> _Directions_
Your output must hold every entry exactly as written and none of the pictures.

> _Records supplied_
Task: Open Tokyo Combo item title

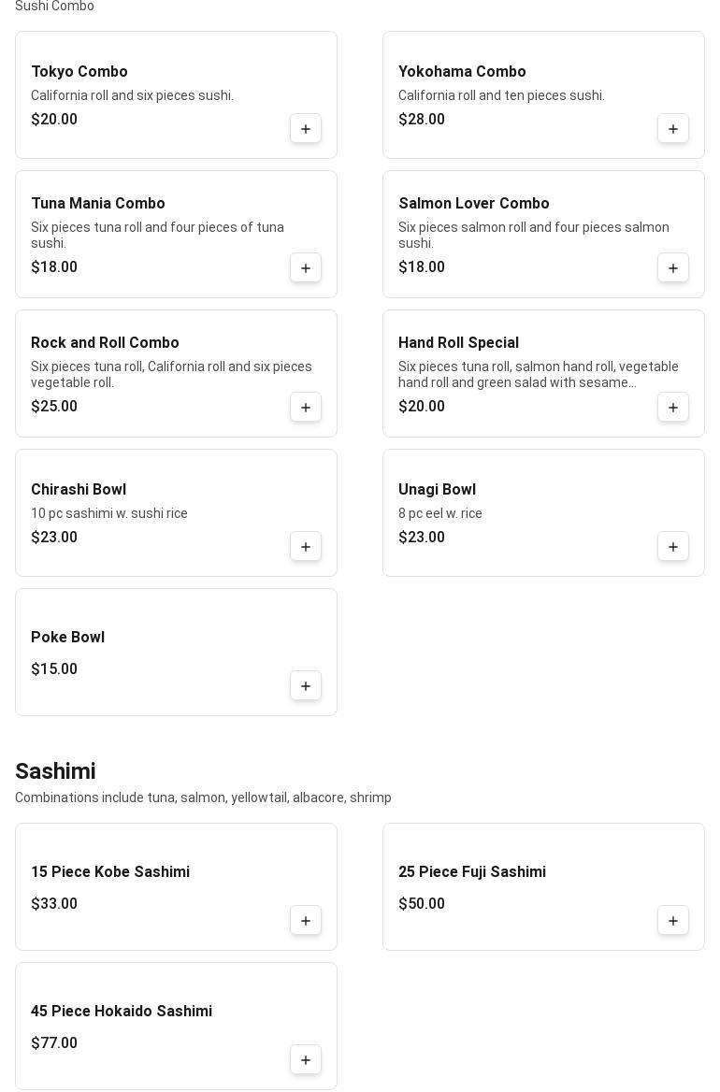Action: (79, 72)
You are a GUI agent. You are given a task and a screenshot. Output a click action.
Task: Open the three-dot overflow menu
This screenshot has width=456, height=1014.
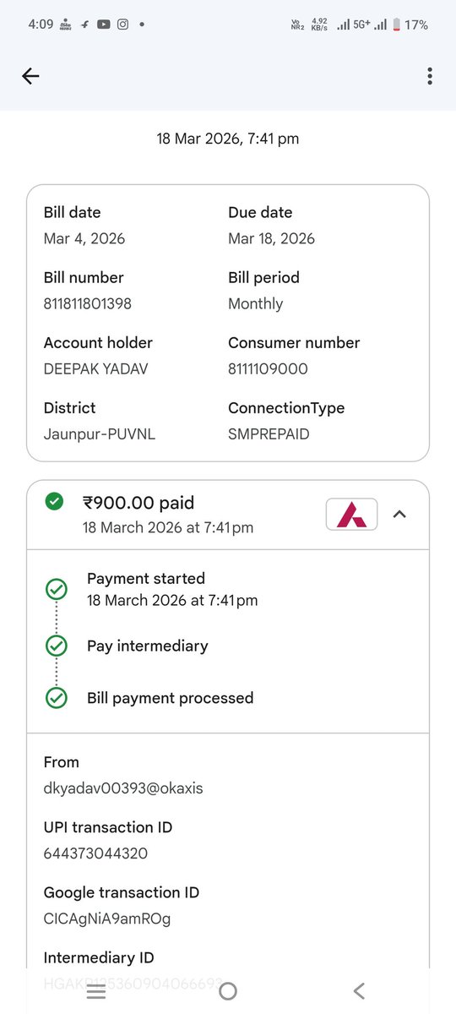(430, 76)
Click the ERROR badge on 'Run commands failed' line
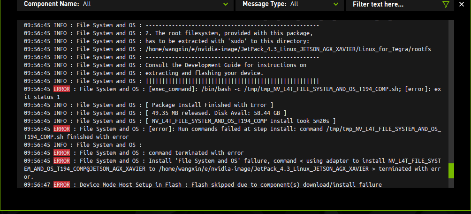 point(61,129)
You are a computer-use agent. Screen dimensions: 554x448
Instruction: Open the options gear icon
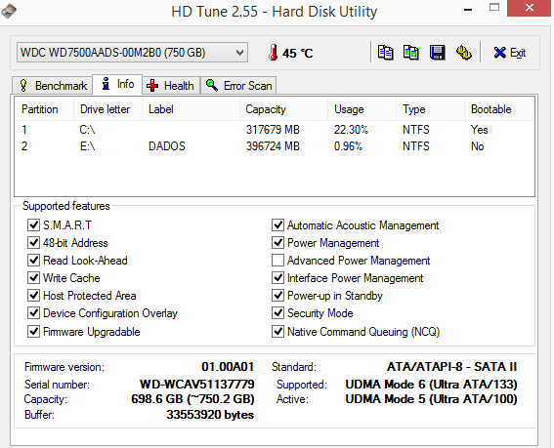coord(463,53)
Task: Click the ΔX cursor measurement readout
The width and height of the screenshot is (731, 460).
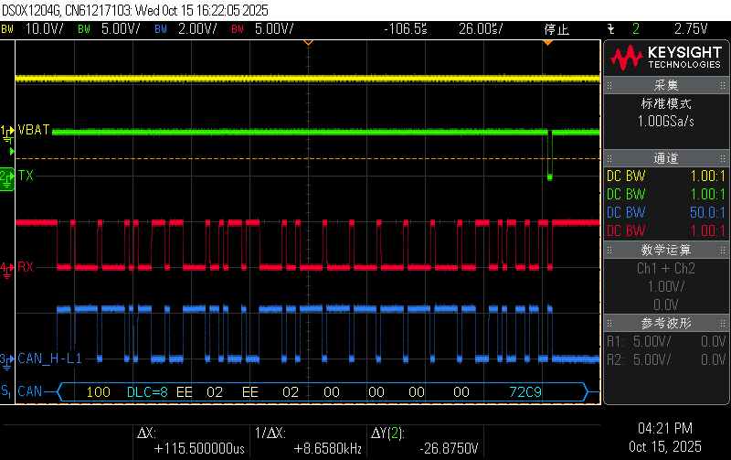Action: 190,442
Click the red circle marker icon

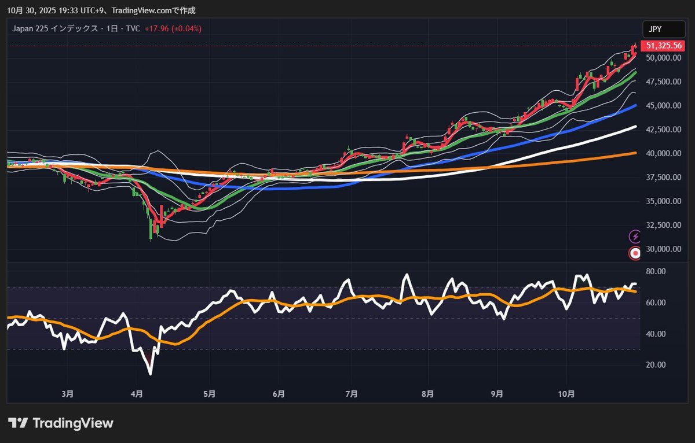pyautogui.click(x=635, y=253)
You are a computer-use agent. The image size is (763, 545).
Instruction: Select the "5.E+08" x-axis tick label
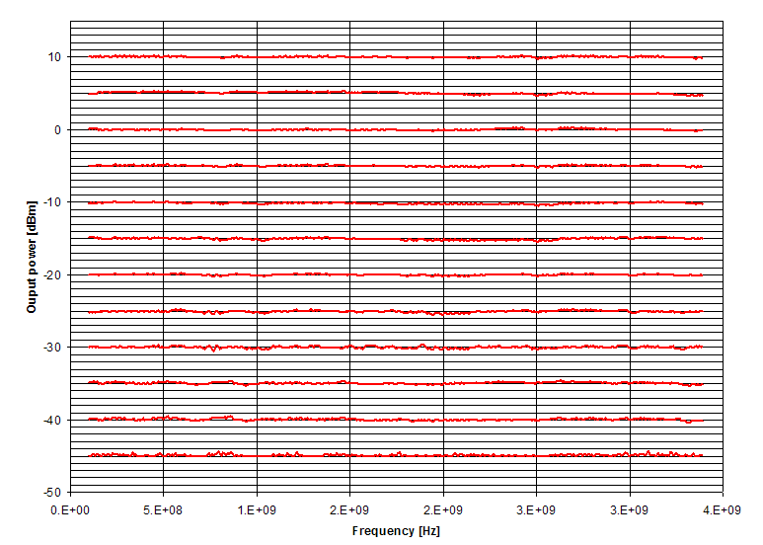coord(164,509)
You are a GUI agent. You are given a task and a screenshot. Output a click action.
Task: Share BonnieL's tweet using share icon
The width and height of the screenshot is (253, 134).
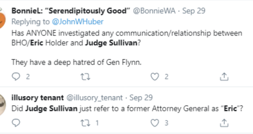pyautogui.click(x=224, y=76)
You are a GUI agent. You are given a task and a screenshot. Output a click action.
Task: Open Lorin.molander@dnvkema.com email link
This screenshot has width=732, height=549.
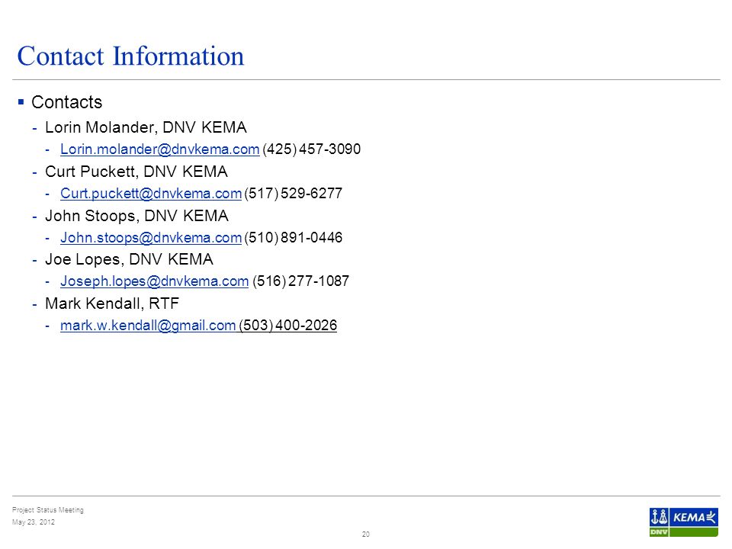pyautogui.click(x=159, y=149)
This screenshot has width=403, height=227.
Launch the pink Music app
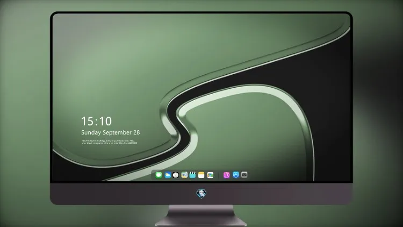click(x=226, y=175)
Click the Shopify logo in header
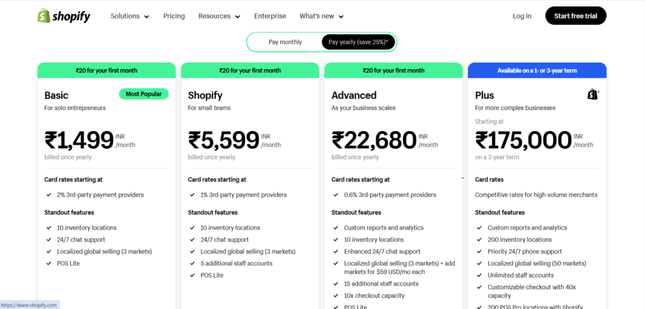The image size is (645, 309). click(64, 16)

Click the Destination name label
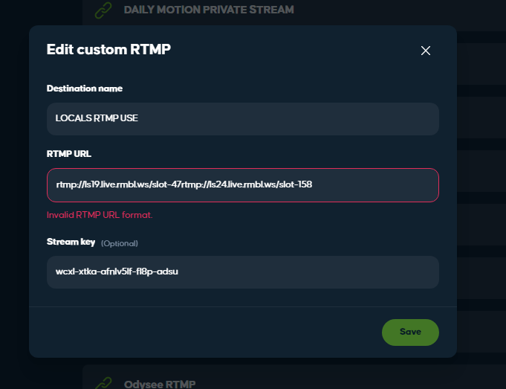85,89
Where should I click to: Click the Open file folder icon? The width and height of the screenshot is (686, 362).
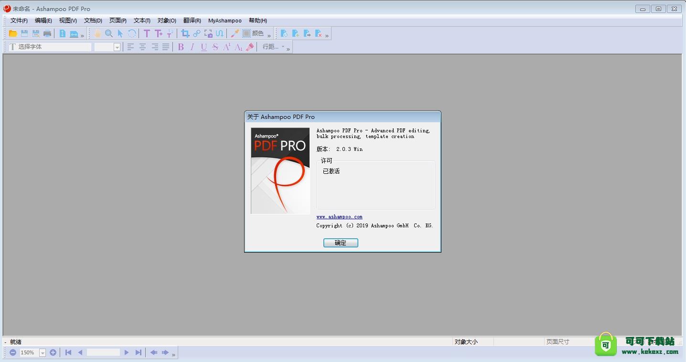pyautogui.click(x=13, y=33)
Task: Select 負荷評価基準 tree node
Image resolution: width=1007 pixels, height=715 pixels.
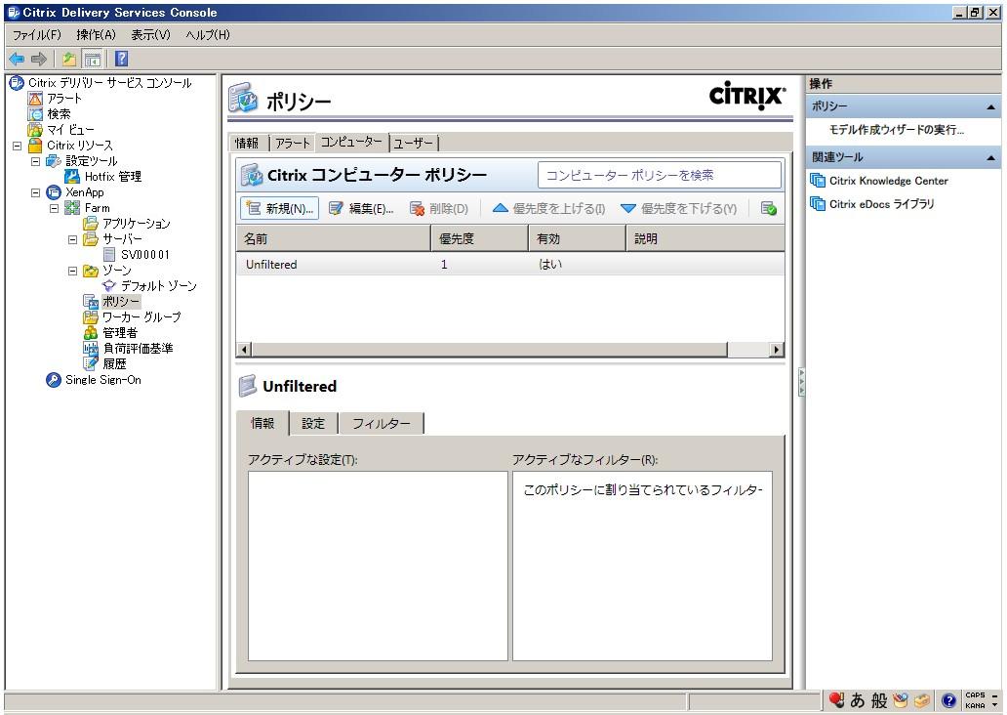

> _Solution to the problem_
Task: Open Tokyo Combo item title

Action: (79, 72)
You are a GUI agent. You are given a task and a screenshot. Output a click action.
Task: Open the three-dot overflow menu
This screenshot has width=456, height=1014.
(430, 76)
Click the ERROR badge on 'Run commands failed' line
 point(61,129)
You are a computer-use agent. Screen dimensions: 554x448
Instruction: Open the options gear icon
coord(463,53)
Task: Click the ΔX cursor measurement readout
The width and height of the screenshot is (731, 460).
Action: 190,442
Click the red circle marker icon

pyautogui.click(x=635, y=253)
You are a computer-use agent. The image size is (763, 545).
Instruction: Select the "5.E+08" x-axis tick label
coord(164,509)
You are a GUI agent. You are given a task and a screenshot. Output a click action.
Task: Share BonnieL's tweet using share icon
The width and height of the screenshot is (253, 134).
pyautogui.click(x=224, y=76)
You are a GUI agent. You are given a task and a screenshot. Output a click action.
Task: Open Lorin.molander@dnvkema.com email link
This screenshot has width=732, height=549.
pyautogui.click(x=159, y=149)
This screenshot has width=403, height=227.
Launch the pink Music app
click(x=226, y=175)
Click the Shopify logo in header
The image size is (645, 309). click(64, 16)

Click the Destination name label
85,89
Where should I click to: Click the Open file folder icon? The width and height of the screenshot is (686, 362).
pyautogui.click(x=13, y=33)
Task: Select 負荷評価基準 tree node
Image resolution: width=1007 pixels, height=715 pixels.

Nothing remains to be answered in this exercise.